▶ _Provided data_

────────────────────

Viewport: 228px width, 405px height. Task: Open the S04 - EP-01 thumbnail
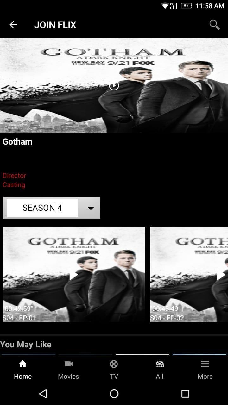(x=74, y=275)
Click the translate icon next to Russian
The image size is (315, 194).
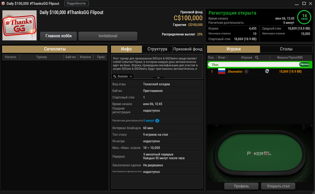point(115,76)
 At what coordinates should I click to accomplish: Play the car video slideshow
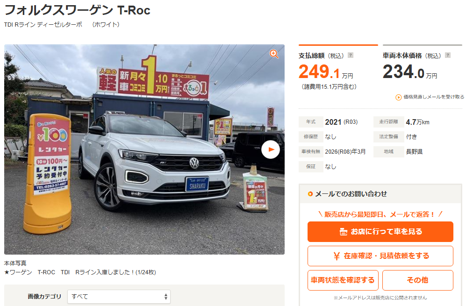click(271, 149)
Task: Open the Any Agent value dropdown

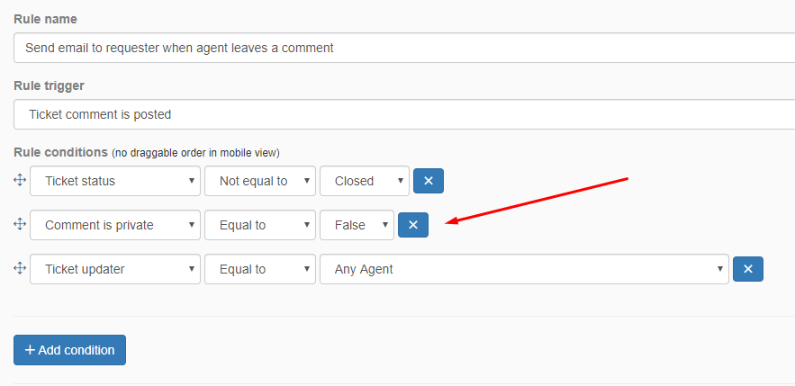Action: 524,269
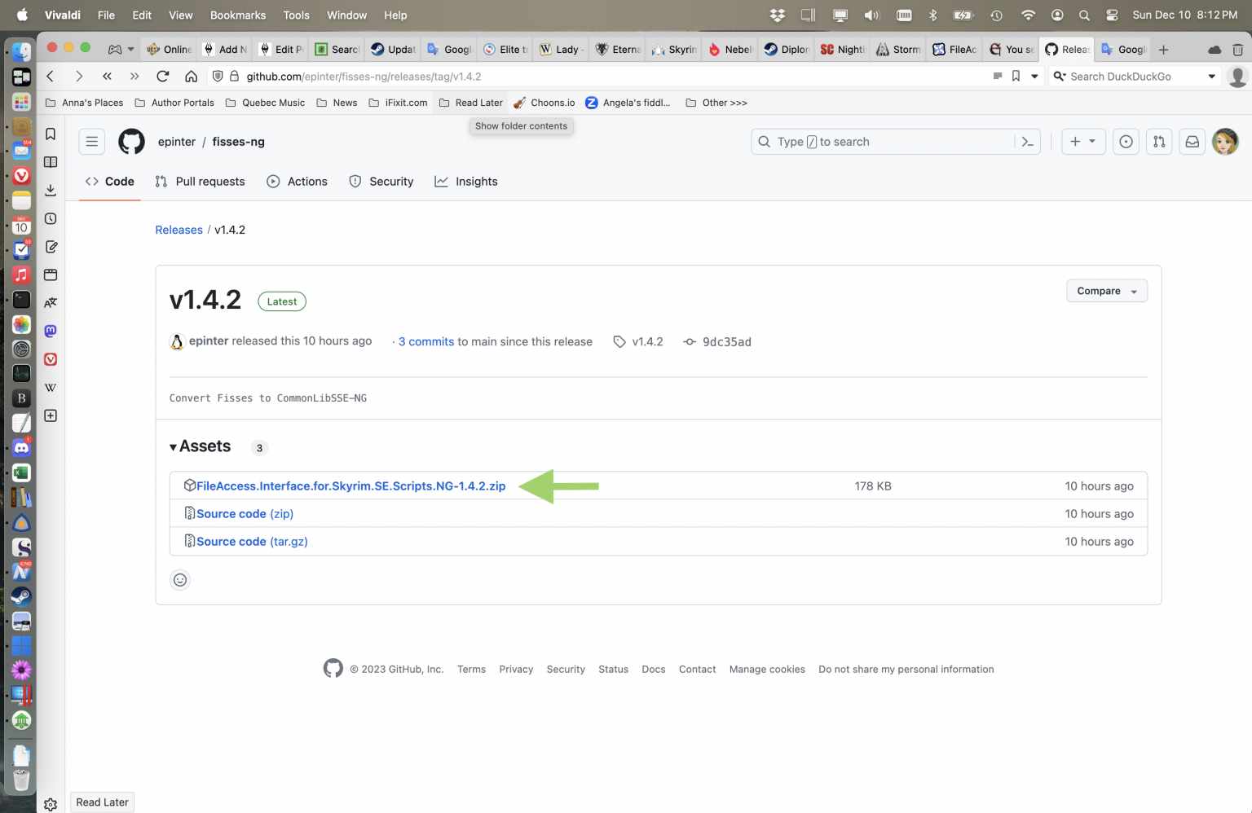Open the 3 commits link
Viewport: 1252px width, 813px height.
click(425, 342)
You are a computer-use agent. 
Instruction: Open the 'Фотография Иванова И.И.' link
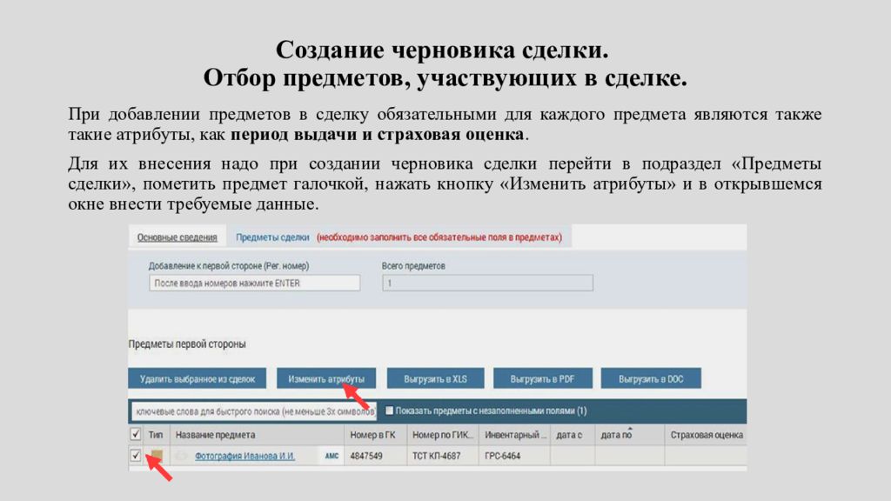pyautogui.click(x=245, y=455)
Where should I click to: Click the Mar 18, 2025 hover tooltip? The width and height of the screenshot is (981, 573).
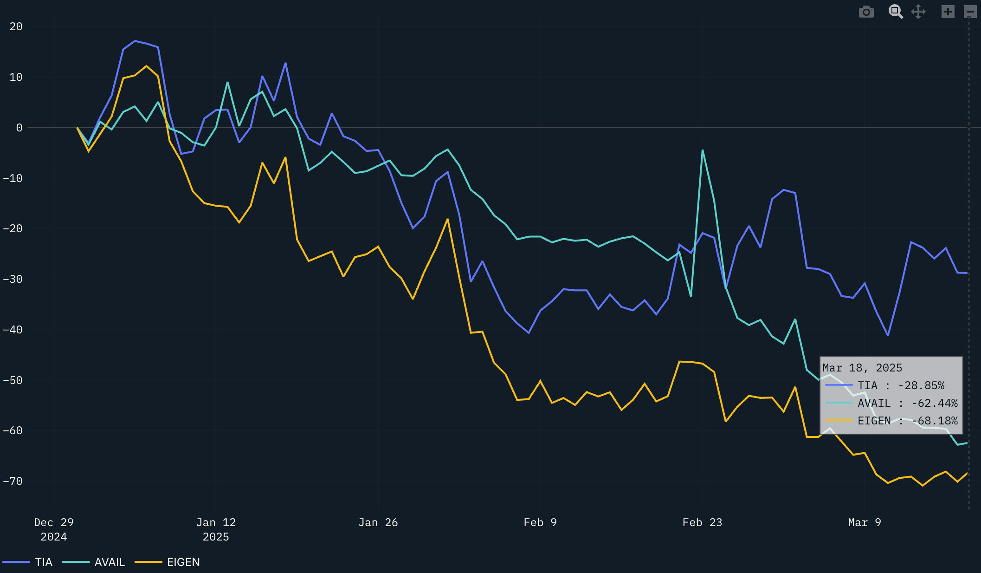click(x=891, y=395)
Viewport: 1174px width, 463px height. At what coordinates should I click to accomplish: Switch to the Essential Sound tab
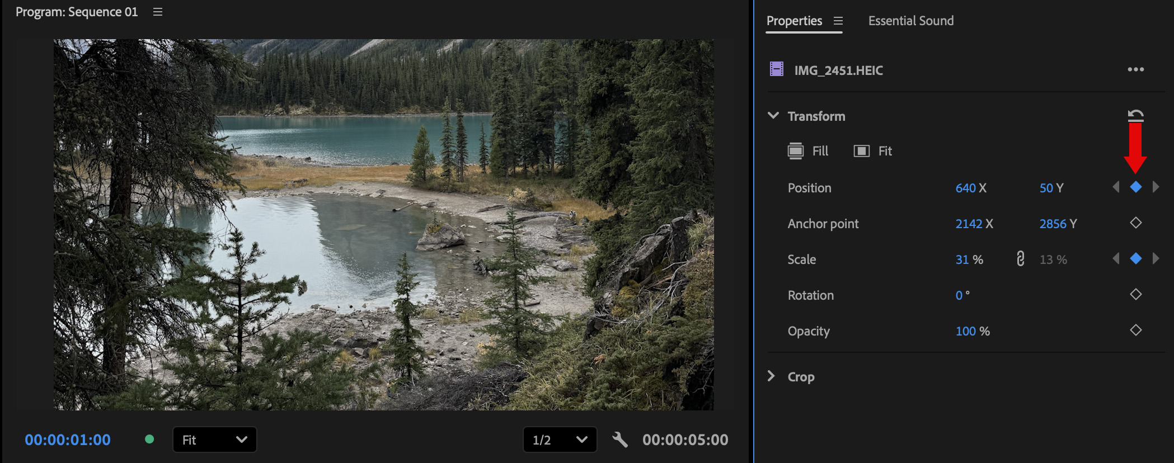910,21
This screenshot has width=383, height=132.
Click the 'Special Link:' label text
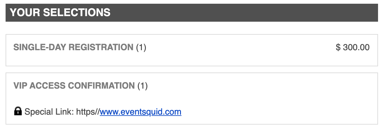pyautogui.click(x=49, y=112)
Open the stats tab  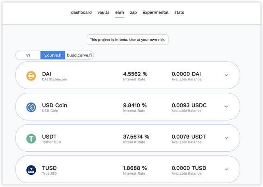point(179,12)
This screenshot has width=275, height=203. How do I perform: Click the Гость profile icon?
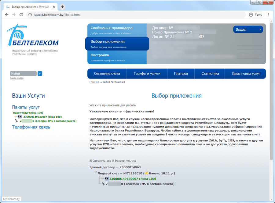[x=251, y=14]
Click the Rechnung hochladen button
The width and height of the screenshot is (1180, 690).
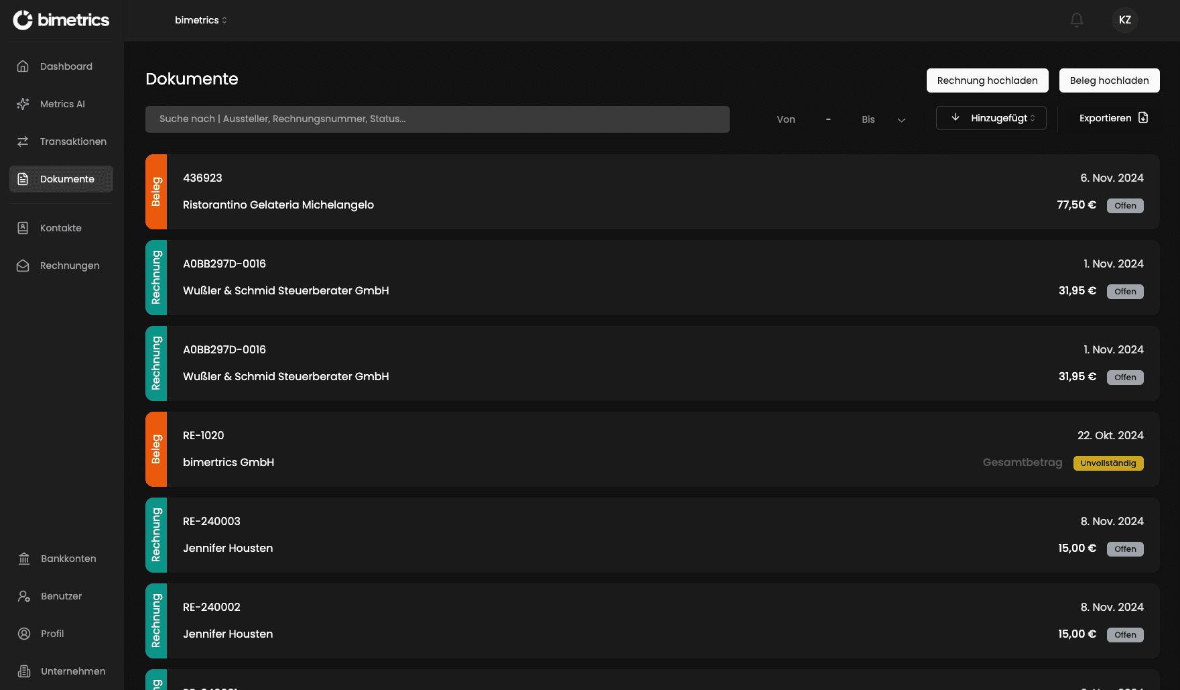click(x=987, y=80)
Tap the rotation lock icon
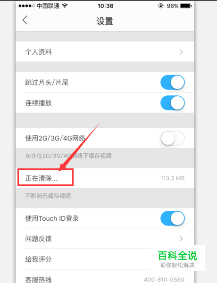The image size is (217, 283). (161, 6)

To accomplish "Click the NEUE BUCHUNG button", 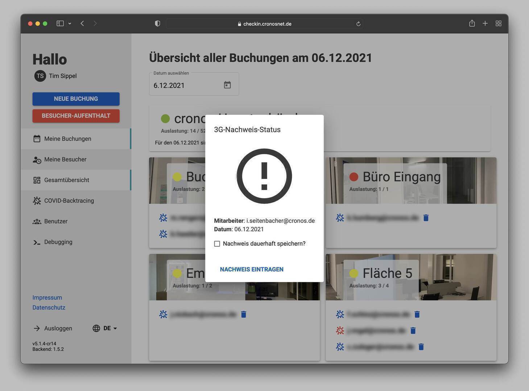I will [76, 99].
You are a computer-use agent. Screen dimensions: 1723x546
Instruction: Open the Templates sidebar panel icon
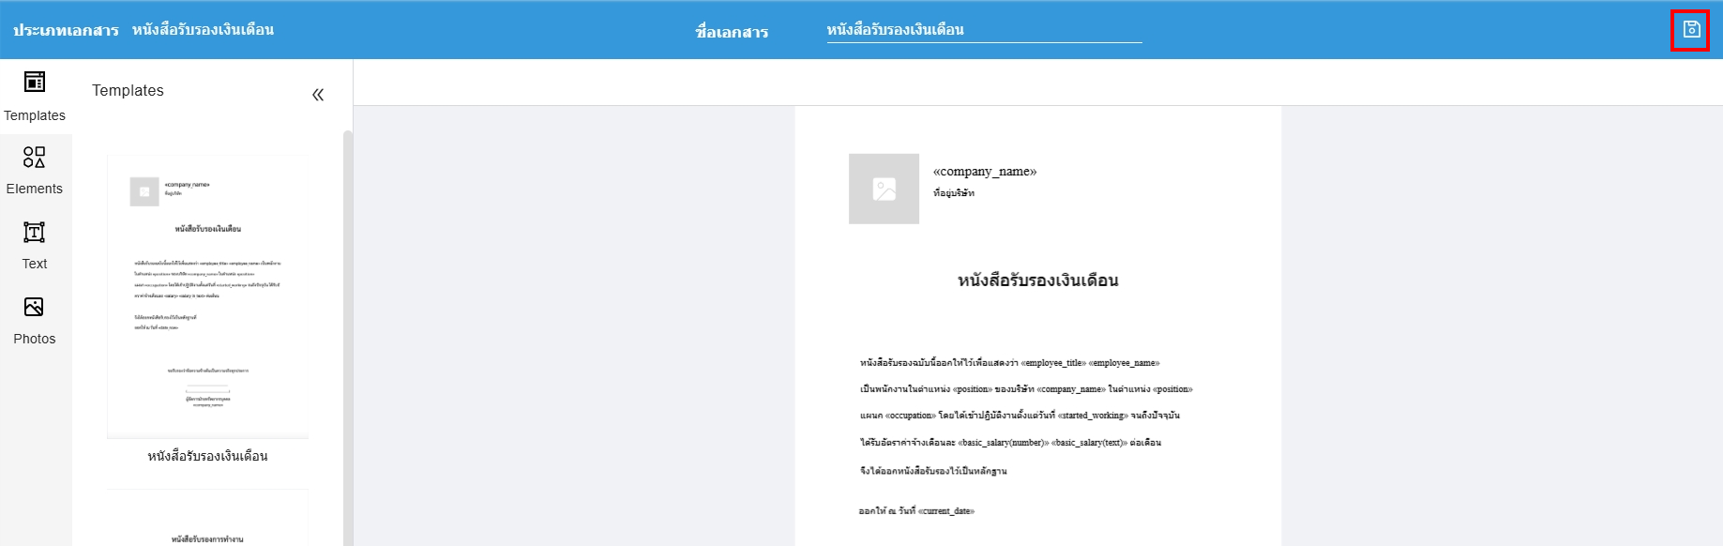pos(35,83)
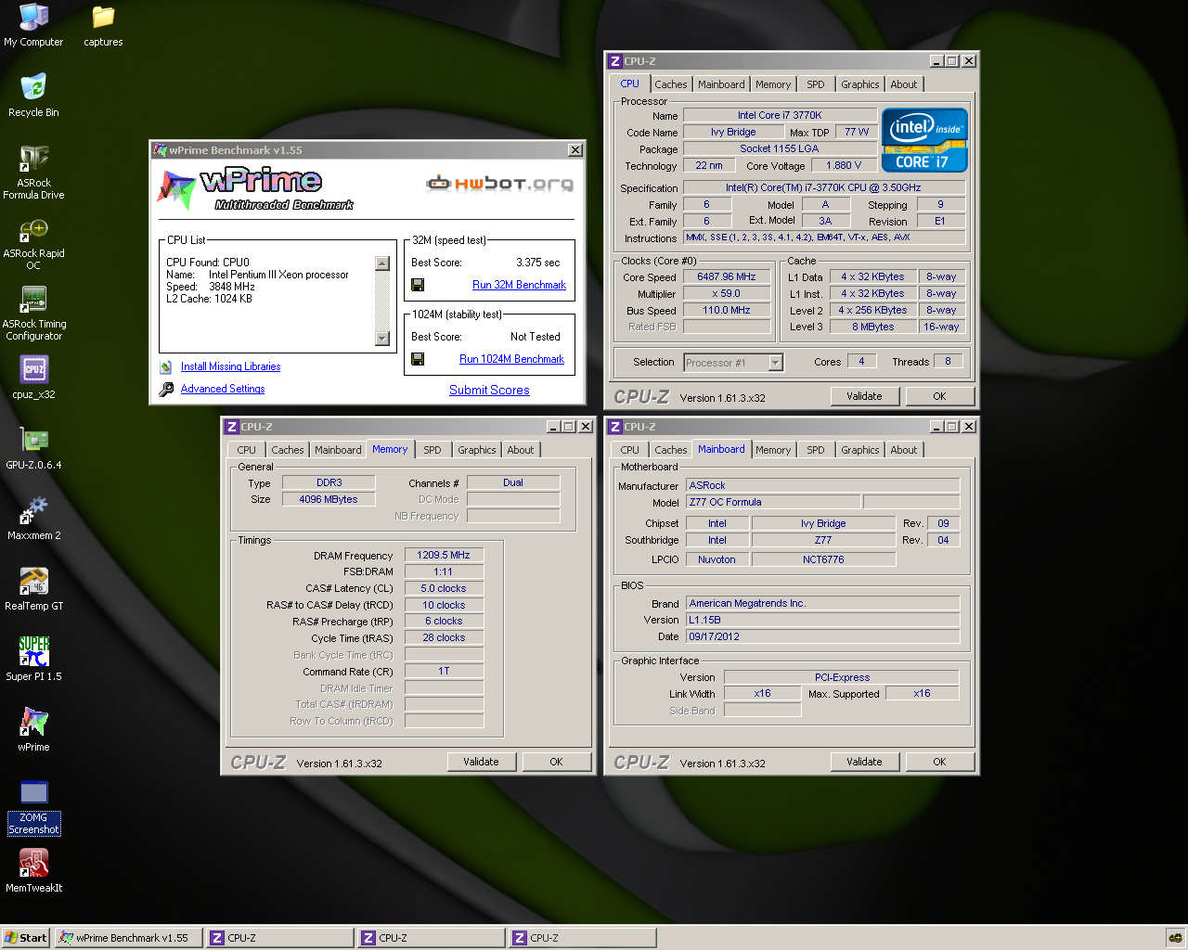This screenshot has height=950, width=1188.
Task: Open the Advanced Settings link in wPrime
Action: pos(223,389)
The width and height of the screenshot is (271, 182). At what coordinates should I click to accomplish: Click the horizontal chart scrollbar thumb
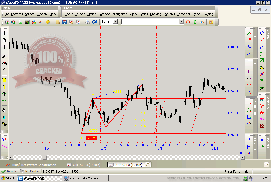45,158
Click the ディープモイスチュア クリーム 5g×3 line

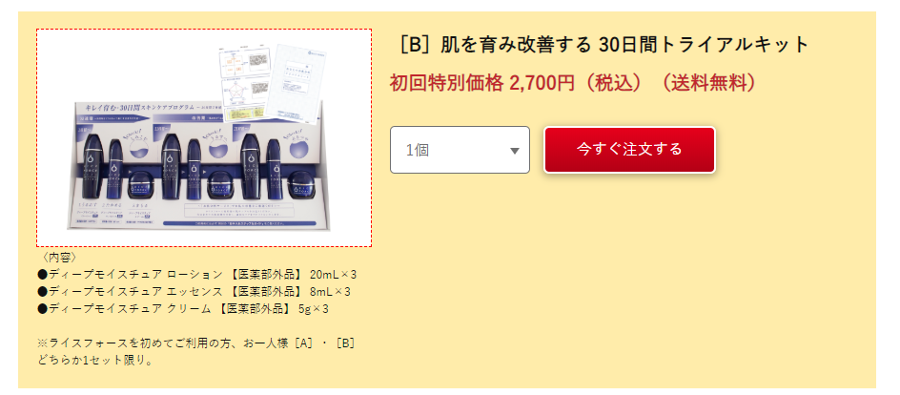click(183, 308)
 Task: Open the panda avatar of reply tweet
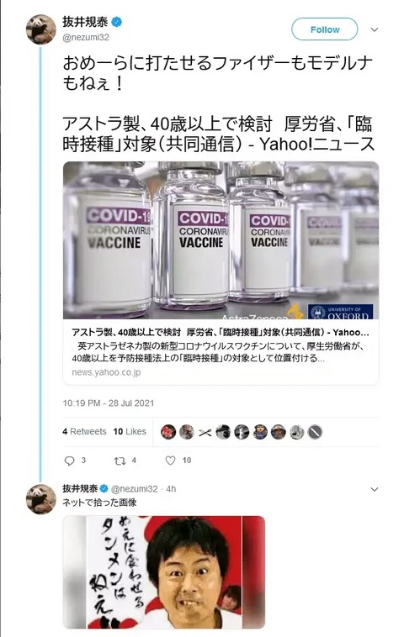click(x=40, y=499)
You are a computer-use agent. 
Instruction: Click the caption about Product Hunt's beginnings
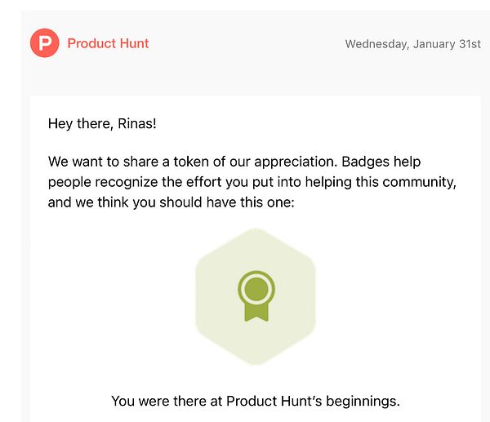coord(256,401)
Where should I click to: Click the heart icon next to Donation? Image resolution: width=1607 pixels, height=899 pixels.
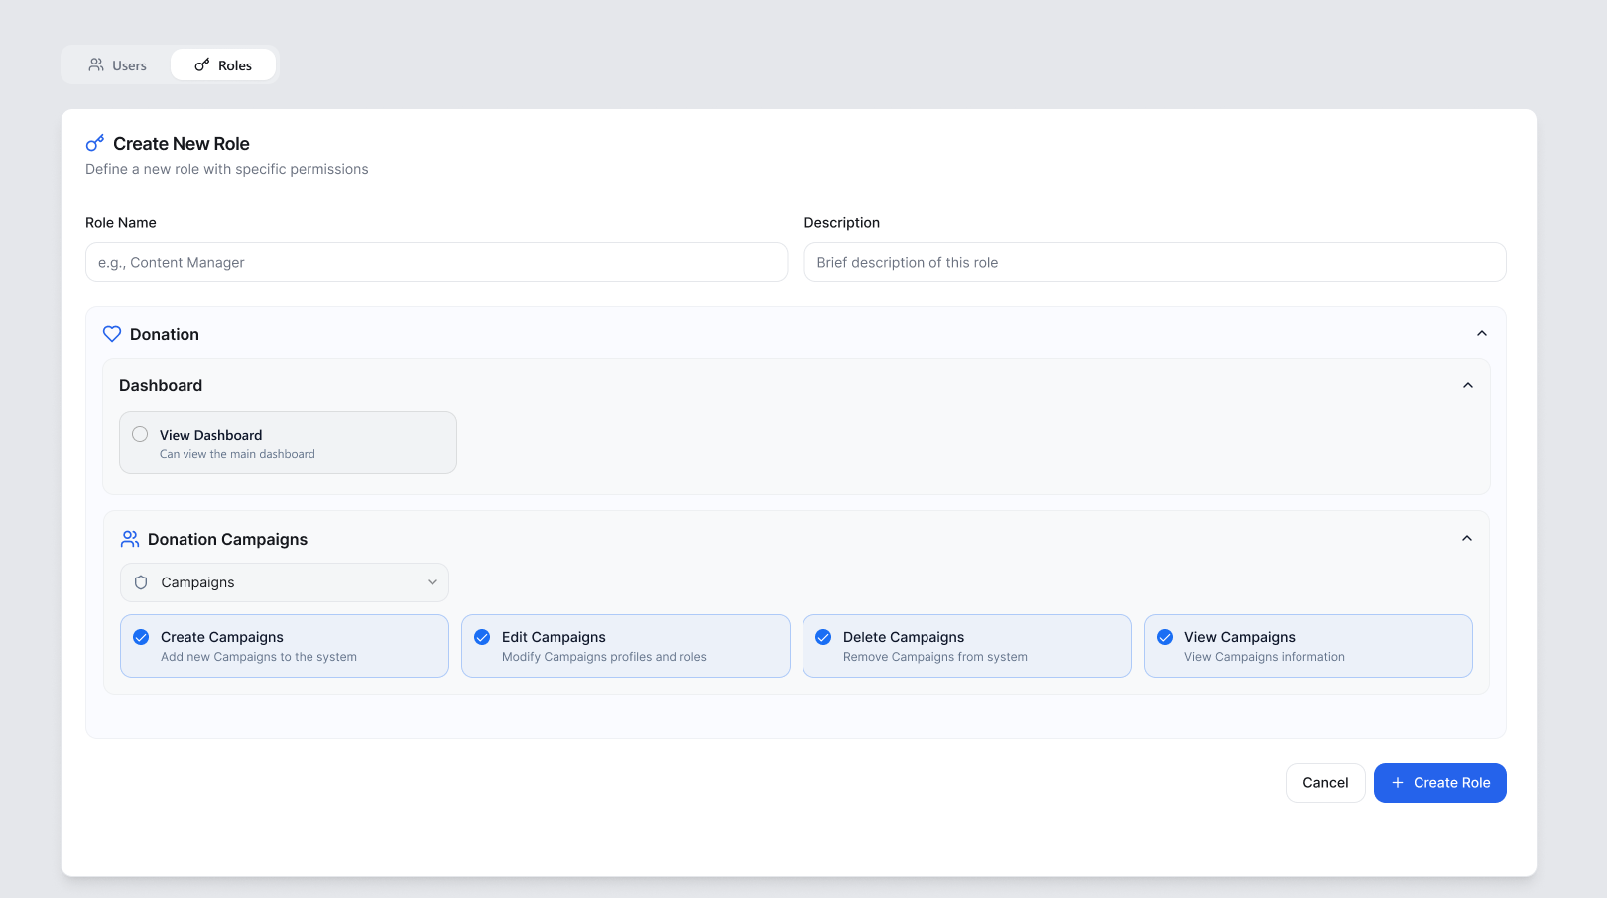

────────────────────

▶ _Work item_
When a line in the records above contains the word "next", copy it.

▶ _Exercise response_
Click the translate icon next to Russian
Where should I click to: Click the heart icon next to Donation? Image resolution: width=1607 pixels, height=899 pixels.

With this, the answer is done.